Serverless distributed live platform

This system allows you to stream SRT (h264 + AAC) and create the live ABR in a fully distributed way. This implementation uses AWS Lambdas to perform a segmented serverless transcoding, this allow us to instantly scale to any type of renditions and transcoding settings, tested up to 2160p@60fps (h264 - AAC).

This player demo page allows you to simple create playback URLs for this platform, and also includes a player to facilitate testing (based on VideoJS)

Disclaimer: This is just a proof of concept, it is not ready / designed to run in production environments

Introduction

In this section we will compare the common approach of "single host linear live transcoding" vs the one presented in this repo "distributed live transcoding"

Single host linear live transcoding

Nowadays for livestreaming the most used architecture is to use single host to create ABR ladder needed for distribution, see figure 2

Figure 2: Single host linear live transcoding concept

This is a simple and good approach, but it some problems: scalability, flexibility, reliability.

Scalability problem in linear transcoding

When we ask the transcoding machine for more that it can handle, the machine starts transcoding slower tan real time, and this is a time bomb for live. The player will start stalling, and (depending on the implementation) that machine will OOM or drop data. Log story short: Awful user experience

Flexibility problem in linear transcoding

When the stream starts we can evaluate what are the best encoding params for each lane, but after this point it could be quite difficult to re-evaluate those encoding params.
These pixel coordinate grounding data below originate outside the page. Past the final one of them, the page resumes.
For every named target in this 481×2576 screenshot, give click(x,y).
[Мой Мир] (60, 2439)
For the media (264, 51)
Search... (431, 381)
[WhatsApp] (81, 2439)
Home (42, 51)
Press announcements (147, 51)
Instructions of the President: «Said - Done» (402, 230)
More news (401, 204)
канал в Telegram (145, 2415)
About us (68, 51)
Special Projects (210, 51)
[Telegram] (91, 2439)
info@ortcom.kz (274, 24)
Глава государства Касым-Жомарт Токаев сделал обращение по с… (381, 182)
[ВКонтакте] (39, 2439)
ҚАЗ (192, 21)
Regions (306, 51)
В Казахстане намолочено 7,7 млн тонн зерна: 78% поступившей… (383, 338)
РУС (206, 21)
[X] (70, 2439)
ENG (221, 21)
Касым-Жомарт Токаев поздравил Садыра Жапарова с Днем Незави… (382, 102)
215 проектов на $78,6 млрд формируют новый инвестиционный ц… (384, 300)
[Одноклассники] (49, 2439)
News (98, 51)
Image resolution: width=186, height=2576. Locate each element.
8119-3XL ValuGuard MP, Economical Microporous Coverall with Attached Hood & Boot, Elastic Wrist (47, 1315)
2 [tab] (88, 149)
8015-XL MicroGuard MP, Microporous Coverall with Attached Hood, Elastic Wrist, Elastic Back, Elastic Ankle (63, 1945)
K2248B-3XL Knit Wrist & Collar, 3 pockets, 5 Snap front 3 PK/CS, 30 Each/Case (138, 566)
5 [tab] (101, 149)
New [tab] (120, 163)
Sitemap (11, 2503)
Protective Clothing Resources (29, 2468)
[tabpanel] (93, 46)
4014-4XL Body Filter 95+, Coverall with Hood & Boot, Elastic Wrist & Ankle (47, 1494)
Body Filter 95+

Imagine the situation where we are resource constrained when the stream starts and we decide to apply fast encoding presets (so low quality) to save some CPU capacity, but few minutes after we have a lot of free resources, in this approach is quite difficult to update those encoding params

Reliability problem in linear transcoding

We have one machine managing all the stream transcoding, if this single machine goes down, we lose the stream. We can always mitigate that risk duplicating the transcoding stage, it can be done but it has some synchronization challenges

Distributed live transcoding

In this approach the transcoding is performed in small temporal chunks. The 1st step is to slice the continuos input stream in small (playable) chunks, then we can send those chunks to stateless transcoders, and finally those transcoders can generate the renditions for each individual chunk. See figure 3

Figure 3: Distributed live transcoding concept

Advantages of distributed live transcoding

Reliability: If any transcoder machine goes down the stream will not be affected. That chunk is retry-able, or we could double transcode for important streams
Scalability: You do not need to buy bigger machines to use more complex codecs / higher resolution - framerates, just use more of them (horizontal scaling for live transcoding)
Flexibility: You can reevaluate your decisions every few seconds, so you can update (some) encoding settings at any time to meet any criteria
Deployability: You can deploy any transcoding machine at any time without affecting the streams, this ability is "baked" into the architecture

Problems of distributed live transcoding

Decoder buffer size for VBV: You will need to manage the decoder buffer size knowing that you will not have the data from previous chunk when you start the encoding
GOP Size: The transcoding time will be proportional that, so if you are interested in providing some target latency you need to be able to control (limit) the input GOP size. Remember the shortest playable unit is a GOP. Also you need closed GOPs.
Audio priming: In some audio codecs you need the last samples from previous chunk to be able to properly decode the current chunk audio, see this post for more info
Latency: If you are planning to use encoders / resolution that your transcoding machines can NOT handle in real time (for instance AV1 4K), then you should expect an increased latency. But in this case I think is totally OK, because you can NOT do that in linear approach, now you can totally do it and the price to pay is "just" latency

Distributed live streaming based on AWS lambdas

This is what we implemented in this repo

Figure 4: Distributed live streaming based on AWS lambdas

Edge EC2 (ingest + slicer)

Figure 5: Distributed live Edge EC2 contents

It terminates the SRT protocol and transmuxes the media to Transport Stream (TS), all of these is done with a simple ffmpeg command

# Start RTMP listener / transmuxer to TS
ffmpeg -hide_banner -y \
-i "srt://0.0.0.0:1935?mode=listener" \
-c:v copy -c:a copy \
-f mpegts "tcp://localhost:2002"

Uses this open source project go-ts-segmenter to slice the input TS and upload the resulting chunks to S3. In these stage we also add the following info to each chunk in form of HTTP headers
- Target suration in ms: x-amz-meta-joc-hls-targetduration-ms
- Real duration in ms (for regular latency mode): x-amz-meta-joc-hls-duration-ms
- Epoch time the chunk was created in the slicer in ns: x-amz-meta-joc-hls-createdat-ns
- Sequence number of that chunk: x-amz-meta-joc-hls-chunk-seq-number

Chunk transcoder lambda

Every time a chunk is uploaded from ingest to S3, the joc-lambda-chunk-transcoder is automatically invoked. This lambda contains an ffmpeg binary compiled to run inside of AWS Lambda environment

One of the advantages of using Lambdas is that they provide a deterministic execution framework, meaning if we have a problem transcoding chunk N, it is really easy to repro that problem, using the same code version, and input.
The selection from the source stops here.